Rob Kim/Getty ImagesBlackRock CEO Larry Fink at the Yahoo Finance All Markets Summit in February 2017.

  • BlackRock, the $US6 trillion asset manager which is relying more on robots to make investment decisions, recently hired a physical robot to meander around its New York City headquarters.
  • The robot, dubbed BLK Bot, left New York earlier this month and will be moved to the firm’s San Francisco offices soon.
  • The robot sent an affectionate email to employees when it departed the Big Apple.

Count this as another sign that automation is sweeping BlackRock, the largest money manager in the world.

Unnamed 8BlackRockBLK Bot.

For six months, a robot was meandering the New York City headquarters of the $US6 trillion dollar asset manager, which notably made a big bet last year to rely more on algorithms over humans to make decisions on what stocks to buy and sell.

The robot bot, dubbed BLK Bot, doesn’t appear to be much interested in finance.
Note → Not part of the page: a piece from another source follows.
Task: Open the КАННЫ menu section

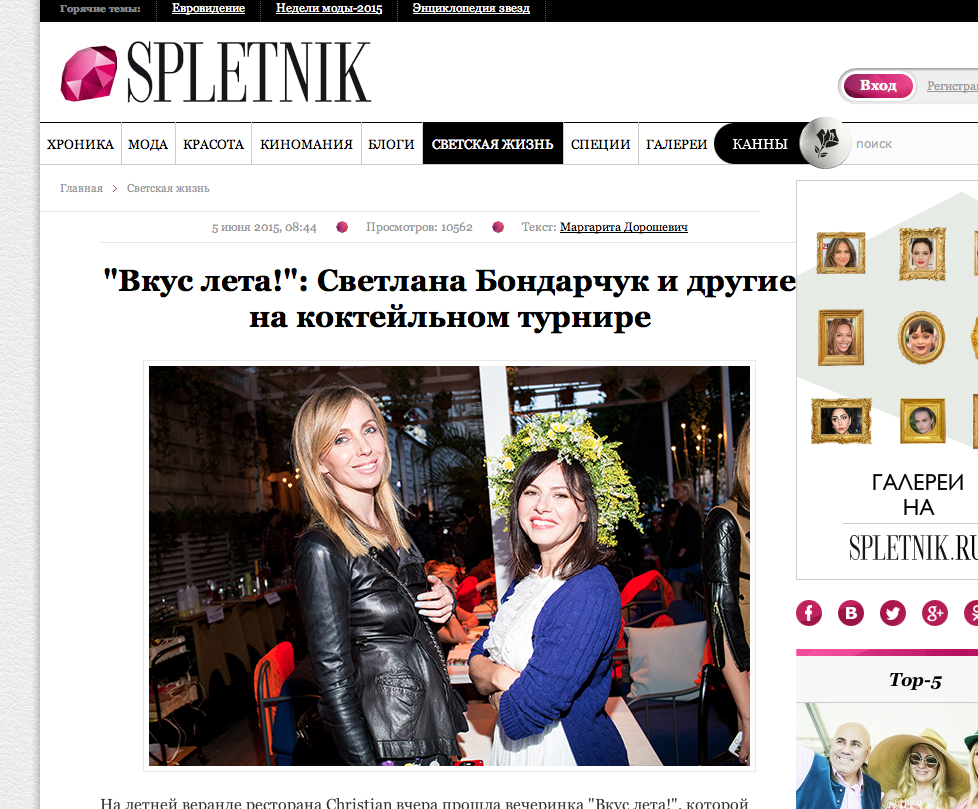Action: pos(760,144)
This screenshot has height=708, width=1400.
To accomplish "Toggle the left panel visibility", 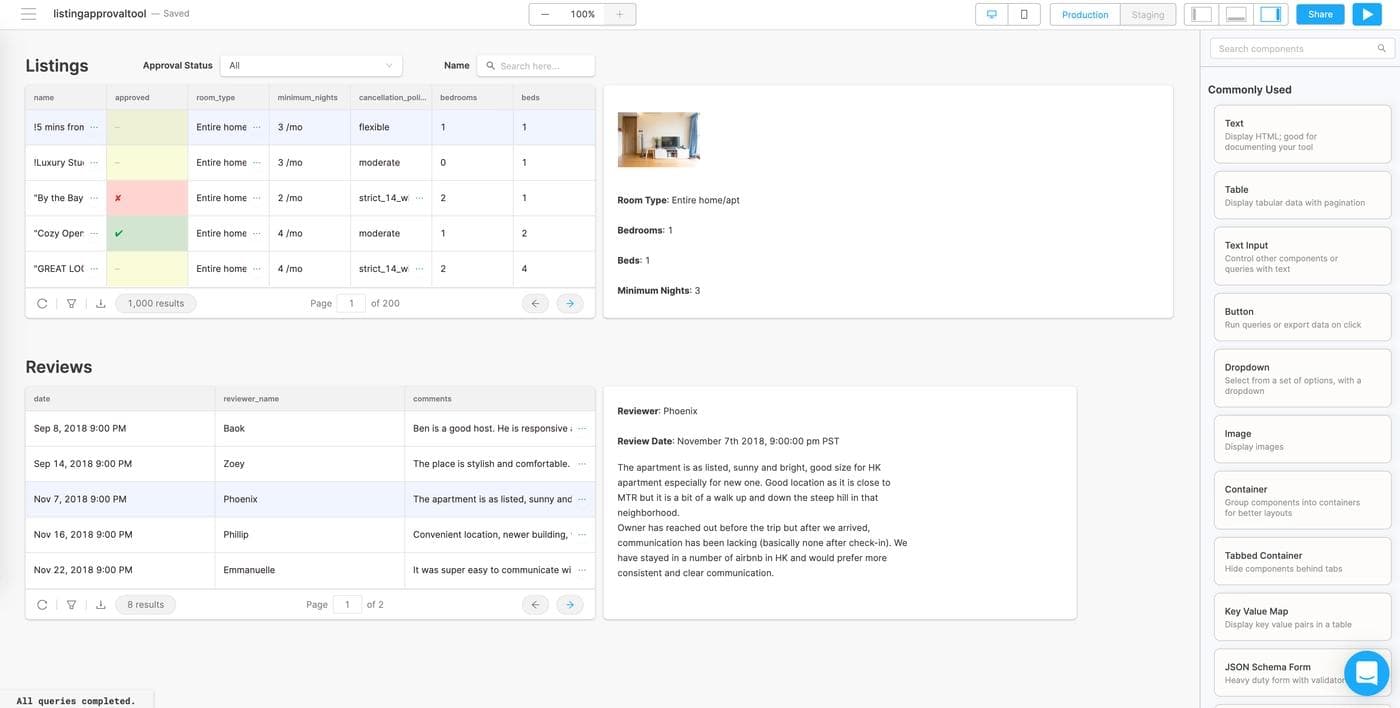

It’s made by Knightscope, a company which makes crime-fighting robots that are used to patrol parking lots, sports arenas, and tech company campuses.

A spokesman for BlackRock said its roll-out was part of a pilot, sharing with Business Insider a June 15 memo sent out to employees jokingly from the bot itself. Here’s a humorous section:

“I know that my first days here were awkward at times,” the note said. “Seeing each other in the hallway, we often wondered – who’s going to move first? But over time, we found ways to get along. Since then, I’ve made many new friends and starred in countless videos.”

The robot, according to the memo, will be sent to the firm’s San Francisco offices once its systems are upgraded and it learns to speak.

While this is the first physical robot to appear at BlackRock, the firm has started to rely on more automation broadly to improve its actively managed stock picking unit. The move highlights how difficult it is for humans to beat the market.

BlackRock also announced in 2017 a set of exchange-traded funds that would let a computer program choose and classify stocks.